A dream is what unites the young women and girls (ages 7 to 25+) in The I AM Collective, says Olivia Beckford. Through physical, mental and financial training, she helps them realise their potential — something she hopes to offer to more and more people by franchising her collective and opening schools abroad.
“I advise anyone who wants to make a difference to practise being the difference. If you’re in a position of power or you’re a master in your craft, offer mentorship, share knowledge, write a book or a guide. There are so many ways to make an impact, especially with social media.”
“Work hard, look for solutions, and if there are none, create them,” is Deirdre O’Neill’s advice for anyone who wants to make a difference. A dual-qualified lawyer with a master’s in medical law from King’s College London, O’Neill is the chief commercial and legal officer at Hertility Health. Her aim is to reduce diagnosis times and infertility rates and create a world “where women’s health is prioritised.”
“I want to see a change in how society views women and how women view themselves. A world of women empowered, liberated and cared for.”
Viv Jeffers’ role as the manager and lead coach of over 120 girls and women means she jumps between being a friend, agony aunt and cheerleader. This might explain why she has so many quotes lined up: “Rome wasn’t built in a day”, “patience is a virtue”, and “carpe diem” are among her faves. She wants better access to training pitches for girls and women, a bigger representation of females in football at a higher level, and more presence in the media.
“The advice that I would give to someone who wants to make a difference is [to] never lose sight — you need perseverance, self-belief, hard work, and PMA (positive mental attitude) to not only keep going but to stand up for what you believe in and keep fighting for what you love and enjoy.”
A health and wellbeing teacher, speaker, consultant and podcast host, Celeste Gardner advocates for equity, championing health education for all. Her podcast always ends with the question, “What do you know now that you wish you were taught in school?”
“The biggest difference you can make is by role-modelling your message day in, day out. You are a human BE-ing, so BE before you do.”
Clotilde Rebecca Abe and Tinuke Awe, founders of Five x More CIC, which campaigns for Black maternal health
South Londoners Tinuke Awe and Clo Rebecca Abe cofounded Five x More CIC after Awe’s difficult experience giving birth to her son. In 2020, they launched the petition “Improve Maternal Mortality Rates and Health Care for Black Women in the UK”, which led to Black maternal health being discussed in parliament for the first time. In 2022, they launched the Black Maternity Experience report, gathering data from over 1300 Black women — the most extensive report on UK Black women’s experiences of maternity services.

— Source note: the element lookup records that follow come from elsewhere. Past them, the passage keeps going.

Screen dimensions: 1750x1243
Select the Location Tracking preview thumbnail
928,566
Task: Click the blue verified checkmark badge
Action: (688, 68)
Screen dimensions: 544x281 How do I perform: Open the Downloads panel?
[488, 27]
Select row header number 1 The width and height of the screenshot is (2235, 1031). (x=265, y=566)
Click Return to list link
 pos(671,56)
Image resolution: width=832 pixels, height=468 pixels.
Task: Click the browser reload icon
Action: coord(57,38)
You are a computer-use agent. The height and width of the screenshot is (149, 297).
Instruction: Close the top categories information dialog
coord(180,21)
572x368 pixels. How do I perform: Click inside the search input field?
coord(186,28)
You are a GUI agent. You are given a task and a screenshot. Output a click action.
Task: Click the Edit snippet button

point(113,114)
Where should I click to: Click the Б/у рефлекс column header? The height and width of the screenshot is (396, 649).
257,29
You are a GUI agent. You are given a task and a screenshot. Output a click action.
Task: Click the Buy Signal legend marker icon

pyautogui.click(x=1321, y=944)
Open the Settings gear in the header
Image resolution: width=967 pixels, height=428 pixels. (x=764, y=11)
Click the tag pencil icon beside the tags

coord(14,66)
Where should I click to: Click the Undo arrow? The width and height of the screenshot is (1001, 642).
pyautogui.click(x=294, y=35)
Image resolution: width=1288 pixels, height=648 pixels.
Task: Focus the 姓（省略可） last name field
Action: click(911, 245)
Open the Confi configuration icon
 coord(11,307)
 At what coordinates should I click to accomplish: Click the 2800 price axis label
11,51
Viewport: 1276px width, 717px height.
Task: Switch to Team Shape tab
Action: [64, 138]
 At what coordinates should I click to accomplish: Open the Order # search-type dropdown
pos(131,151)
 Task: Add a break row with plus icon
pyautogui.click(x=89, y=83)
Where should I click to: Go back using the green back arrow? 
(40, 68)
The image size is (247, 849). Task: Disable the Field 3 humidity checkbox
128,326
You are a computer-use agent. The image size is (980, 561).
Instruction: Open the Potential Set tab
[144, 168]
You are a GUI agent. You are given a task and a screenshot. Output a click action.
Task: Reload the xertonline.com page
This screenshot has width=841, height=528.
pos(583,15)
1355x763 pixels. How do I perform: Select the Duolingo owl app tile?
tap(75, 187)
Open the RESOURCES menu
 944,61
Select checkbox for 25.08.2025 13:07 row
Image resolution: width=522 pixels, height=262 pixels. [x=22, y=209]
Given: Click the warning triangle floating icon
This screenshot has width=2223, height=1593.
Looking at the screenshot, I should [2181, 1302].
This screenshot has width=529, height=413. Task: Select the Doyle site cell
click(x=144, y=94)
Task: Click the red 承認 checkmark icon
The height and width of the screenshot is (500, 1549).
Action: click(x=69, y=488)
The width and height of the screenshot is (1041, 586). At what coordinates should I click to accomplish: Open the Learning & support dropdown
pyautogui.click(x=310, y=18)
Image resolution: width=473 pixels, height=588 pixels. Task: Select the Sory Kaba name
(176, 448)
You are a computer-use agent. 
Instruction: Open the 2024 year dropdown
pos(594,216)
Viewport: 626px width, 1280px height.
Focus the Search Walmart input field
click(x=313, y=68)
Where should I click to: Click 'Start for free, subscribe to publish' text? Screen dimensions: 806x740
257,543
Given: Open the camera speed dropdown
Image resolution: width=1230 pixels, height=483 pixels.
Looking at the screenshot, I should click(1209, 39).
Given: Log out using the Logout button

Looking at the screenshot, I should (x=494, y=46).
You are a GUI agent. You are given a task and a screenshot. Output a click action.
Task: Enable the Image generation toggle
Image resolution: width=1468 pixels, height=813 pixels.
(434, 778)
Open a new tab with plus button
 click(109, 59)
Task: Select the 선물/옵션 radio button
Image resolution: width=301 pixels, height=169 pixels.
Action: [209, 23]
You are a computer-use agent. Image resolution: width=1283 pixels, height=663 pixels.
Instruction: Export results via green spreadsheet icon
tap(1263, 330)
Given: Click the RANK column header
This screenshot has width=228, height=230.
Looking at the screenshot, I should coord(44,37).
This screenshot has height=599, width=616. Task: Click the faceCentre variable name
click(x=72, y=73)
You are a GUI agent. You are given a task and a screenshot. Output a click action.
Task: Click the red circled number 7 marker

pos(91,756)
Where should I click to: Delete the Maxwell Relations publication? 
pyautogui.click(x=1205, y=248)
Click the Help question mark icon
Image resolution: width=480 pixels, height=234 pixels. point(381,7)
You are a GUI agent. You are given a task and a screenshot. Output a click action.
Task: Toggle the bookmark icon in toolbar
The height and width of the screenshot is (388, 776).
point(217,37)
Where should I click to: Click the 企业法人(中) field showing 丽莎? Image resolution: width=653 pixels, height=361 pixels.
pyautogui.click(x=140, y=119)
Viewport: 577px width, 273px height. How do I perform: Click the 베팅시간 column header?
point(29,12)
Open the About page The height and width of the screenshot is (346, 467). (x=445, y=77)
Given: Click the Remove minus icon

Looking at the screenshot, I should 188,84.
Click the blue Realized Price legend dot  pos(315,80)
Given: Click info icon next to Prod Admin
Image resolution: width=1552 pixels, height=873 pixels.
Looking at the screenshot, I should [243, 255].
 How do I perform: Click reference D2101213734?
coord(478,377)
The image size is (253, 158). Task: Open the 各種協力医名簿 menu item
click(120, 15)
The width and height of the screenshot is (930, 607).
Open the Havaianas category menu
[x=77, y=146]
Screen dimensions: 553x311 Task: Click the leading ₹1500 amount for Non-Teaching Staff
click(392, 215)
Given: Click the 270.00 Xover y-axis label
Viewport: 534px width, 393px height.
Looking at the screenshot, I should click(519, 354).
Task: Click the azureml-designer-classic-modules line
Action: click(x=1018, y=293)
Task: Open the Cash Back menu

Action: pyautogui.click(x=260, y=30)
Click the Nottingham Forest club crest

“We want the higher disparities in maternal outcomes for Black women to be eradicated and for all women's birthing experiences to be positive.”
It’s all about the four Ss for Molly Slater-Davison: creating safe, sweaty, supportive spaces where women can build their mental and physical health and develop confidence and life skills. “For me, TGR isn’t as simple as just getting girls running with us. It’s about the long-term difference I know TGR can bring to local communities,” she says.
“I want all women to feel empowered when choosing to exercise. Exercise should be a choice, not a chore and not a luxury. The wellness industry still has a lot to do to be inclusive, welcoming, and [to] reduce the barriers women face.”